Orteronel Delays Disease Progression in Advanced Prostate Cancer

The investigational therapy orteronel delayed disease progression in patients with metastatic castration-resistant prostate cancer, but did not significantly improve overall survival.

Orteronel, an investigational oral therapy for prostate cancer, improved progression-free survival, but did not significantly improve overall survival in patients with chemotherapy-naive metastatic castration-resistant prostate cancer (mCRPC). The median overall survival of patients treated with orteronel plus the corticosteroid prednisone was 31.4 months compared with 29.5 months for patients treated with prednisone alone (hazard ratio [HR] = 0.9, P = .314).

The median radiographic progression-free survival (rPFS) was 13.8 months compared with 8.7 months in the prednisone-alone arm (HR = 0.7, P < .00001). 

The results (abstract #5008) were presented by Ronald de Wit, MD, PhD, of the Erasmus MC Cancer Institute in the Netherlands, at the American Society of Clinical Oncology (ASCO) Annual Meeting, held May 30–June 3, in Chicago.

The ELM-PC 4 phase III international trial randomized 1,560 prostate cancer patients to either 400 mg of orteronel plus 5 mg of prednisone twice daily or placebo plus prednisone.

A higher proportion of patients had a greater than 50% decrease in prostate-specific antigen (PSA) levels in the orteronel treatment arm compared with the control arm (43% vs 25%, P < .00001). Patients treated with orteronel also had favorable circulating tumor cell counts compared with those in the control arm at 12 weeks on the study (15% vs 9%, P = .00016)

Adverse events that were more common in the orteronel arm included nausea, fatigue, constipation, and diarrhea. More patients discontinued therapy in the orteronel arm compared with the control arm (30% vs 18%, respectively).

Forty-five percent and 51% of the orteronel-treated and control patients, respectively, went on to receive subsequent approved prostate cancer therapies including docetaxel, abiraterone, or enzalutamide.

The previously reported, phase III ELM-PC 5 trial of orteronel plus prednisone in previously treated mCRPC patients also showed an improvement in rPFS but not overall survival for men treated with orteronel.

According to Robert Dreicer, MD, MS, of the Taussig Cancer Institute at the Cleveland Clinic Lerner College of Medicine, and an author of the study, although there was previously clear evidence that orteronel was an active agent in prostate cancer, there was no prior evidence that orteronel could improve survival in chemotherapy-naive prostate cancer.

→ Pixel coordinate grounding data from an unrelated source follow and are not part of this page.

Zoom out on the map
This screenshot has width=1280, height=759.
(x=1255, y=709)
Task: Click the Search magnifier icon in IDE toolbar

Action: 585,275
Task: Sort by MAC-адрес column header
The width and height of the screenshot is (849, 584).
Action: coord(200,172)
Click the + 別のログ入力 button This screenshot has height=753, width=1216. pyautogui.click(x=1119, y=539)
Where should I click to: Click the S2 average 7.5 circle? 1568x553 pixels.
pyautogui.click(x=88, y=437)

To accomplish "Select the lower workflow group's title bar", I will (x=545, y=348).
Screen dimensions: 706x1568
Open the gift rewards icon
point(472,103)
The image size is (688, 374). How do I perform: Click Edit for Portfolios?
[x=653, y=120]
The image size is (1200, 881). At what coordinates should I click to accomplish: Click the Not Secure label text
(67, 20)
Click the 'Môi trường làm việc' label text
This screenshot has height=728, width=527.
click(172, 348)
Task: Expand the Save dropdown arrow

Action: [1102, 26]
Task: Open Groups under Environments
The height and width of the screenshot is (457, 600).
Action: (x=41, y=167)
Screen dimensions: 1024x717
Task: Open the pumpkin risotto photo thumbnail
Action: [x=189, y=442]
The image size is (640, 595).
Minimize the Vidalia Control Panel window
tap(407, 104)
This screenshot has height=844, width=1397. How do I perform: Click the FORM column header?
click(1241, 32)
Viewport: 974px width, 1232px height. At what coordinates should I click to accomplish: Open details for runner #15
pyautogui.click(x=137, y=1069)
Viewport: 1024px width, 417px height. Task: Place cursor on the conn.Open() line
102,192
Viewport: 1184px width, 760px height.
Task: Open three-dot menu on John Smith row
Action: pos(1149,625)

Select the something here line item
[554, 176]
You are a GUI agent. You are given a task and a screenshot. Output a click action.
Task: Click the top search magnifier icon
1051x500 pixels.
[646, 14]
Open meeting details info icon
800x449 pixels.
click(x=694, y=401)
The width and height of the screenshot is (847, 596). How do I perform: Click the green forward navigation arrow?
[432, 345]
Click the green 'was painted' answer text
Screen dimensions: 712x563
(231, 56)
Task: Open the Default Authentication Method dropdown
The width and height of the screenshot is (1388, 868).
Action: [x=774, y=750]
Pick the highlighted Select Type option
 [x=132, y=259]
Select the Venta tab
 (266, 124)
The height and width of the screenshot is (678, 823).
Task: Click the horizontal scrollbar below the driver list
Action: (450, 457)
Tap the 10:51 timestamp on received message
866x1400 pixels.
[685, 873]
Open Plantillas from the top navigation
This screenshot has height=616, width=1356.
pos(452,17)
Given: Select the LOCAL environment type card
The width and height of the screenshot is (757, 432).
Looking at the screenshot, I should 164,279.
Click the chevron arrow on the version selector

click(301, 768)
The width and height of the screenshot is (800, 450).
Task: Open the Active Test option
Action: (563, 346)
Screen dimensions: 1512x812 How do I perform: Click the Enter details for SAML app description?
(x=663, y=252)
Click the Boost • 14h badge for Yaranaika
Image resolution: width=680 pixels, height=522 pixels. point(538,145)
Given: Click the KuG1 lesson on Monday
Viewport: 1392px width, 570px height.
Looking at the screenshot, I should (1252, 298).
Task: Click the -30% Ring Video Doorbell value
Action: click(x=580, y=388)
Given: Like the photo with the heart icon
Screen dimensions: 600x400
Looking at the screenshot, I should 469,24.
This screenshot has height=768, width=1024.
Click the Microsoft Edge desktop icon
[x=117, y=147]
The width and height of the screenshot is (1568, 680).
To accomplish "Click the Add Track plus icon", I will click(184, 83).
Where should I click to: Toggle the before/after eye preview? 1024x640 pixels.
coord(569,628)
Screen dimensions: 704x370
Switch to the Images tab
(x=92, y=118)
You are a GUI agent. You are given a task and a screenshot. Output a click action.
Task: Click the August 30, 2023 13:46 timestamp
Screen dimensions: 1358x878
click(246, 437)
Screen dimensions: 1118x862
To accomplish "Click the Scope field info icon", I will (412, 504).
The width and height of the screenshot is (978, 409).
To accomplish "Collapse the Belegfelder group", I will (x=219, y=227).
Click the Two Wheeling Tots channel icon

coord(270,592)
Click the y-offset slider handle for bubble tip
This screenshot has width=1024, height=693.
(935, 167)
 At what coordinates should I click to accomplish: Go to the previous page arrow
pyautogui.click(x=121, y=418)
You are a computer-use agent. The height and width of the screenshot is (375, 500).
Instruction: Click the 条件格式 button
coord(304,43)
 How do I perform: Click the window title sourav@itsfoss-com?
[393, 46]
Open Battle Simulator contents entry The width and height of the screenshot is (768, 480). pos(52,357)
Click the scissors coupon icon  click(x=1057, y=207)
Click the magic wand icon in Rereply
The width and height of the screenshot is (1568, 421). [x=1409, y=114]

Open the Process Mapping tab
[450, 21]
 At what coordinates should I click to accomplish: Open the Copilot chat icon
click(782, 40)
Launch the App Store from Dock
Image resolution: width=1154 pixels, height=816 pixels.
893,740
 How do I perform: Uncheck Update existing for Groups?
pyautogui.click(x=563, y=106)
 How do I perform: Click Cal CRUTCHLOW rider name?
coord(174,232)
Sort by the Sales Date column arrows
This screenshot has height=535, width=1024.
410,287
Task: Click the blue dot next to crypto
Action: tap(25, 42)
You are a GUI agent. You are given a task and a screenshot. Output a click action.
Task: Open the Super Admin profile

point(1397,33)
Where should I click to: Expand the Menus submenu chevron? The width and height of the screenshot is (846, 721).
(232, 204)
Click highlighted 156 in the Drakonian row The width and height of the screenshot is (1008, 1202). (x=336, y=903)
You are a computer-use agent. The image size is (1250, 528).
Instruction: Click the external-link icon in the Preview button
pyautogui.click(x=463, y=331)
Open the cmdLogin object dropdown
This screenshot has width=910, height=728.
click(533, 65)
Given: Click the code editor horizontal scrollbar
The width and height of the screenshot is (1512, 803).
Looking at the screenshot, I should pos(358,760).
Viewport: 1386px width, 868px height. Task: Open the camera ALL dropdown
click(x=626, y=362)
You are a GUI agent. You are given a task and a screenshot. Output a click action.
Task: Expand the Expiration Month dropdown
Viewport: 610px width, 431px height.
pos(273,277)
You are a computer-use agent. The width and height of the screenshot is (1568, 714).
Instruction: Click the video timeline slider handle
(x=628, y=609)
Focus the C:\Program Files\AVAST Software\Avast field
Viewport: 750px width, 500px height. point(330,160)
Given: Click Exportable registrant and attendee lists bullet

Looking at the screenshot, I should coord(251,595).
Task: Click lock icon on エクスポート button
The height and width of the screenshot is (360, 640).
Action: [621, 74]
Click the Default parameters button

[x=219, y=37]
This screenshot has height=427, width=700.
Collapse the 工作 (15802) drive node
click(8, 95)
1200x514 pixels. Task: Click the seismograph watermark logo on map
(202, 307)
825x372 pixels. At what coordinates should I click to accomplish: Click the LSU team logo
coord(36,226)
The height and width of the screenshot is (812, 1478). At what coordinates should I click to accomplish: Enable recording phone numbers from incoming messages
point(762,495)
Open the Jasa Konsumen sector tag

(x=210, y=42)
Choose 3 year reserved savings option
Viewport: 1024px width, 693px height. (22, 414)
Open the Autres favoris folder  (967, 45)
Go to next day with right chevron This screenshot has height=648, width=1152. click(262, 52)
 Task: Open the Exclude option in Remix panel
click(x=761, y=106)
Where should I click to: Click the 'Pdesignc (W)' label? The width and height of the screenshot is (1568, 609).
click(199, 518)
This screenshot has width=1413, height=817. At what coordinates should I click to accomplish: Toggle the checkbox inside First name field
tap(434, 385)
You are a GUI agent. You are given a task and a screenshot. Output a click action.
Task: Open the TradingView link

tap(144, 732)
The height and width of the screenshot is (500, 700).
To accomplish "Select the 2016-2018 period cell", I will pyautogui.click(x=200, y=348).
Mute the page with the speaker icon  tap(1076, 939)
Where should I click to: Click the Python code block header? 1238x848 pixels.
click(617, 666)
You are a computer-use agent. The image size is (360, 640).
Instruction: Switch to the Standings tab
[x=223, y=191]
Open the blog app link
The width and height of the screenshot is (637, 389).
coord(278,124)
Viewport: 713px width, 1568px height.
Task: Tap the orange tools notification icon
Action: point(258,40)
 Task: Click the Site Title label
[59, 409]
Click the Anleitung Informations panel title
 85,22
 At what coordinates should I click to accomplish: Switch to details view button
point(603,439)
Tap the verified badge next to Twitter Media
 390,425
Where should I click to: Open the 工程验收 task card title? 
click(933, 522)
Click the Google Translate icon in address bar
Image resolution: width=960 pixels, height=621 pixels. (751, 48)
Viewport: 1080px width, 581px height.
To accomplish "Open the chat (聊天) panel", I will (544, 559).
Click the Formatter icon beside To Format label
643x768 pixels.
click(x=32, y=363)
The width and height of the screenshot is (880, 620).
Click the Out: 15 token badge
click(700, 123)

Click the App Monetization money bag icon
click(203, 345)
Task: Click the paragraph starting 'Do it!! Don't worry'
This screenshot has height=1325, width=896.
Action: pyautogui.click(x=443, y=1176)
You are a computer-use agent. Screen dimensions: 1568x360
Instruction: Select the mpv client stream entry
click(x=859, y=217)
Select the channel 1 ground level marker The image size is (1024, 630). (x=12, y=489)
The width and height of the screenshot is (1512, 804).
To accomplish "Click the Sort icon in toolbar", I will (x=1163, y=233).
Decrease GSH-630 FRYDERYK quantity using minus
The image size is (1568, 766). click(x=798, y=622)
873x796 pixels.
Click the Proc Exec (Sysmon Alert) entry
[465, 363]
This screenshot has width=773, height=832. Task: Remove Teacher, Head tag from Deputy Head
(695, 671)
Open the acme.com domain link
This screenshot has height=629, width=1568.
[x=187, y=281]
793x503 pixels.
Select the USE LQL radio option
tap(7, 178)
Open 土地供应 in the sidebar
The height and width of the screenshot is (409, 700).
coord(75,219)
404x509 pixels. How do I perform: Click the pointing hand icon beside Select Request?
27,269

Orteronel is being developed by Takeda Pharmaceuticals and is a reversible inhibitor of 17,20-lyase, an enzyme involved in the production of androgens. The agent is a second-generation 17,20-lyase inhibitor, similar to abiraterone acetate, another 17,20-lyase inhibitor already approved for the treatment of men with metastatic prostate cancer.

“Many factors may have contributed to missing the objective [of this study], including subsequent therapy or the potential that orteronel is not as active a lyase inhibitor as abiraterone,” said Dreicer.

In the context of several active therapies for metastatic prostate cancer, overall survival is becoming a challenging endpoint to achieve, said Michael Morris, MD, associate professor at the Memorial Sloan-Kettering Cancer Center in New York, who was not involved in the study. “The environment in which we can actually see a survival advantage in any drug is becoming more difficult,” said Morris. “The outcomes really depend in many cases on the therapy patients in the trial cross over to receive after the clinical trial is completed. Whether or not this result is truly reflective of the drug activity is not clear.”